5. Toutefois, s'agissant des conséquences financières des rectifications en matière de bénéfices industriels et commerciaux, la proposition de rectification mentionnée au point précédent ne précisait pas le montant des droits, intérêts de retard et pénalités qui en résultaient en matière d'impôt sur le revenu, mais indiquait que cette information serait notifiée de manière distincte. Le détail des conséquences du rehaussement du revenu imposable à l'impôt sur le revenu figurait dans une seconde proposition de rectification du 22 juillet 2010 adressée par lettre recommandée avec accusé de réception à M. ou Mme C..., au 17 rue Joséphine de Beauharnais, adresse du siège de l'entreprise et qui était demeurée l'adresse du seul domicile personnel de Mme B.... Malgré une présentation le 27 juillet 2010, le pli n'a pas été retiré et a été retourné à l'administration non réclamé. Si le ministre fait valoir qu'une copie de cette proposition de rectification aurait été envoyée le 2 septembre 2010 à la même adresse en courrier simple et recommandé, il ne justifie pas de sa réception.

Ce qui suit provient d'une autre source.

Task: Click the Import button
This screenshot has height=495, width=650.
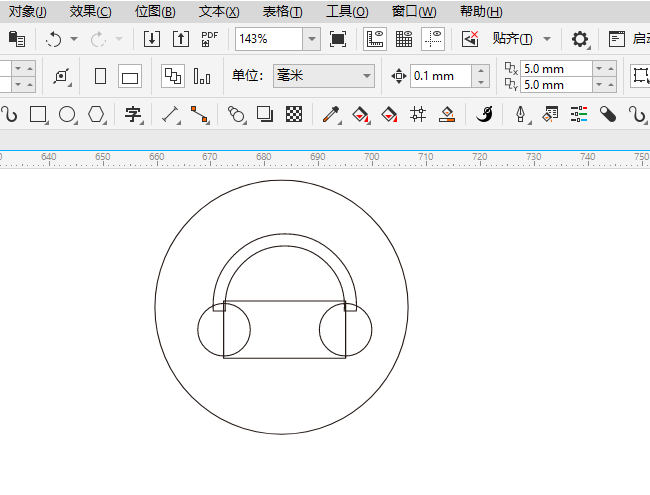Action: (152, 39)
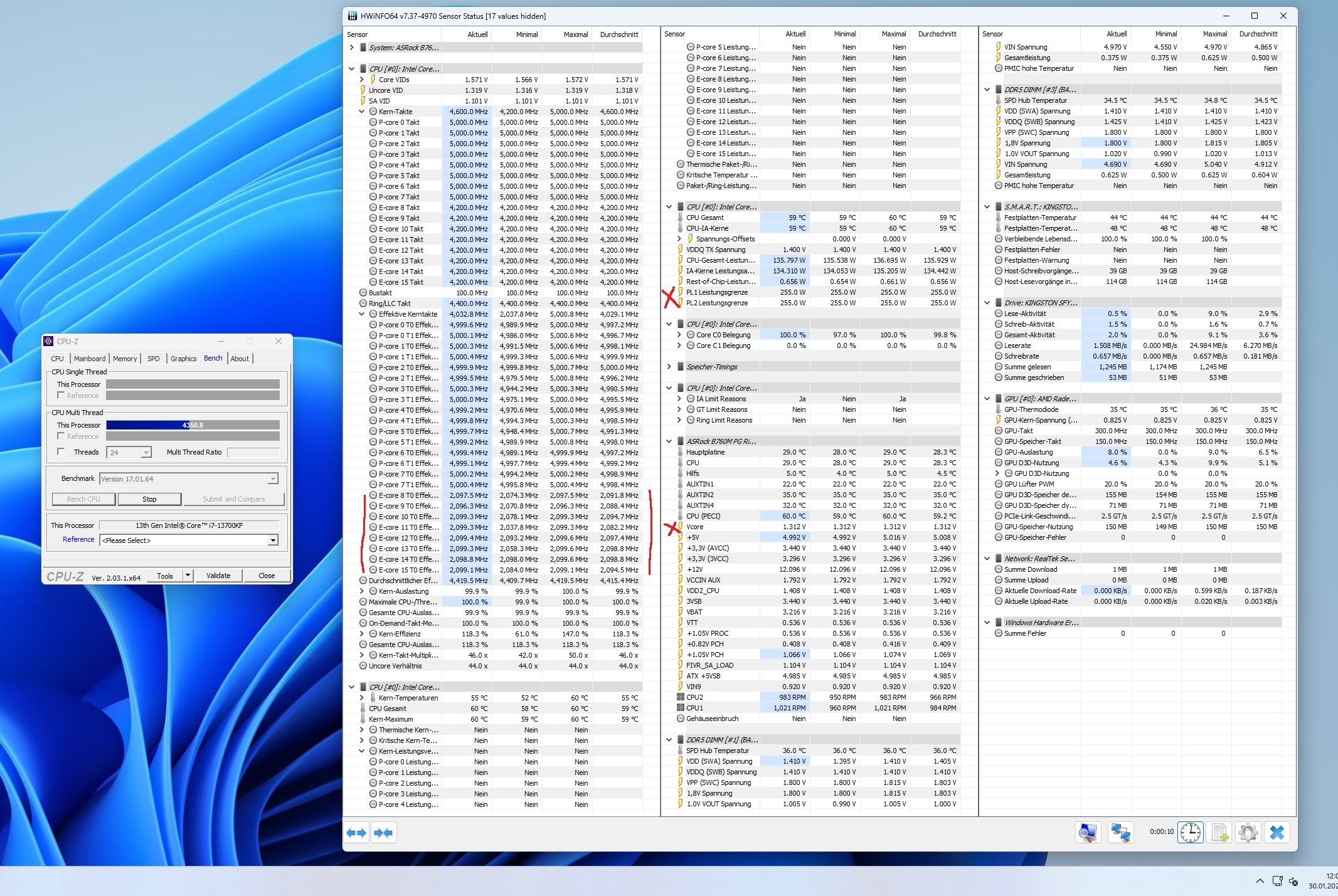Open the HWiNFO summary monitor-with-magnifier icon
This screenshot has height=896, width=1338.
tap(1088, 833)
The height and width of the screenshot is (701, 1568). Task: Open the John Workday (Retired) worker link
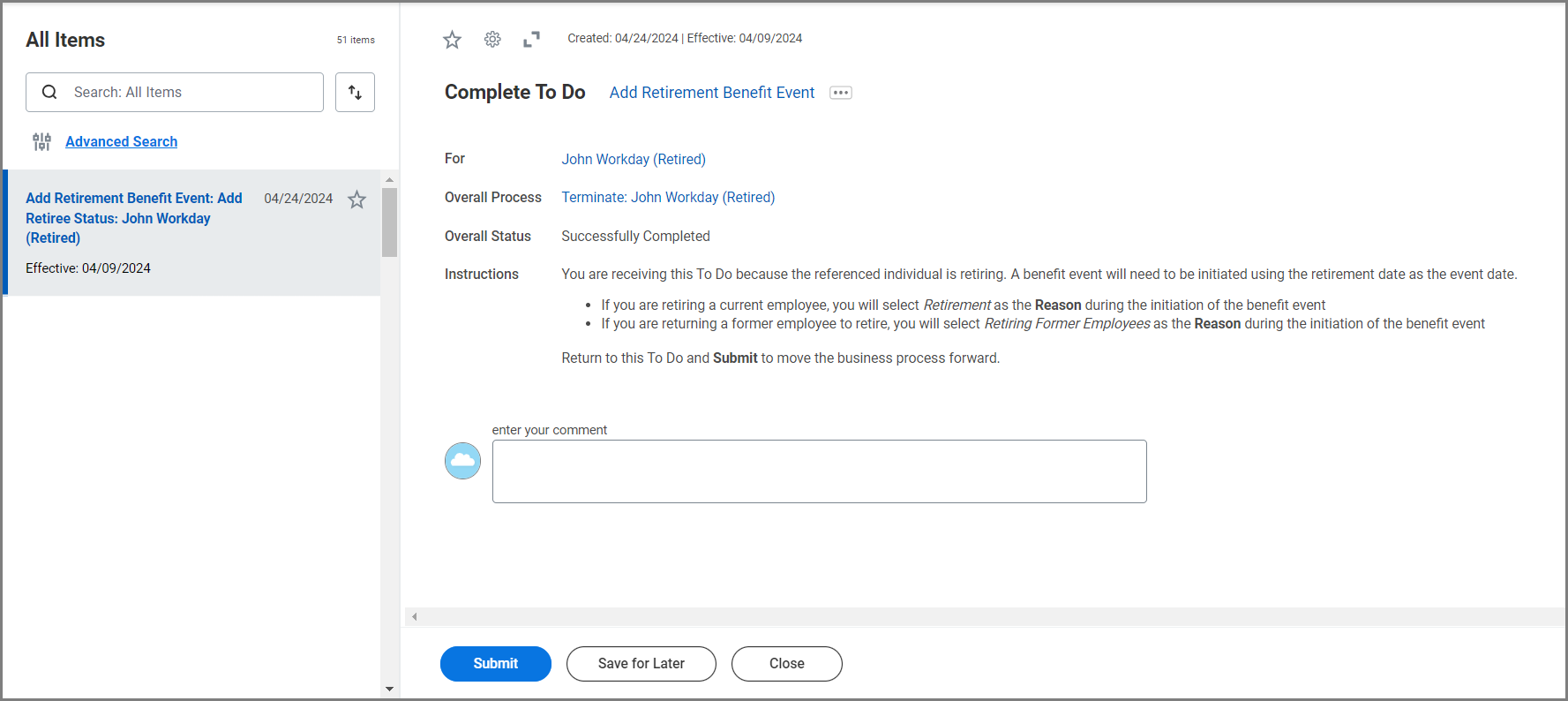(634, 159)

La seule circonstance que cette proposition de rectification a été envoyée à l'adresse professionnelle de M. C... à laquelle il a reçu la première proposition de rectification relative à ses revenus catégoriels ne prouve pas qu'il a reçu la seconde proposition de rectification. A cet égard, le ministre n'est pas fondé à se prévaloir des dispositions de l'article L. 54 A du livre des procédures fiscales, qui est sans effet sur la preuve de l'information des conséquences financières qui doit être faite à l'époux titulaire des revenus au titre de son entreprise individuelle. En outre, et alors que la circonstance que M. C... a effectivement bénéficié d'un débat contradictoire ne prouve pas davantage, par elle-même, qu'il a été informé des conséquences financières des rectifications envisagées, aucune pièce du dossier n'établit la réalité d'une telle information. En particulier, le courrier de réponse du 18 octobre 2010 de M. C... se borne à mentionner la " proposition de rectification de la comptabilité de l'entreprise " et fait directement suite à la réception de la proposition de rectification catégorielle, mais ne contient aucun élément qui permettrait d'établir que le contribuable a été effectivement informé des conséquences financières résultant des rectifications en matière de bénéfices industriels et commerciaux.

6. Dans ces conditions, M. C... est fondé à soutenir qu'il n'a pas été effectivement informé des conséquences financières à l'impôt sur le revenu des rectifications notifiées dans la catégorie des bénéfices industriels et commerciaux, dans des délais lui permettant de formuler des observations en toute connaissance de cause, en méconnaissance des dispositions précitées de l'article L. 48 du livre des procédures fiscales. Dès lors qu'il résulte de l'instruction que la seule rectification au niveau du foyer fiscal portait sur les bénéfices industriels et commerciaux de

celui-ci, M. C... et Mme B... sont par suite fondés à soutenir, sans qu'il soit besoin d'examiner les autres moyens de la requête, que les cotisations supplémentaires d'impôt sur le revenu auxquelles ils ont été assujettis au titre des années 2007 et 2008 et les majorations y afférentes ont été établies à la suite d'une procédure irrégulière.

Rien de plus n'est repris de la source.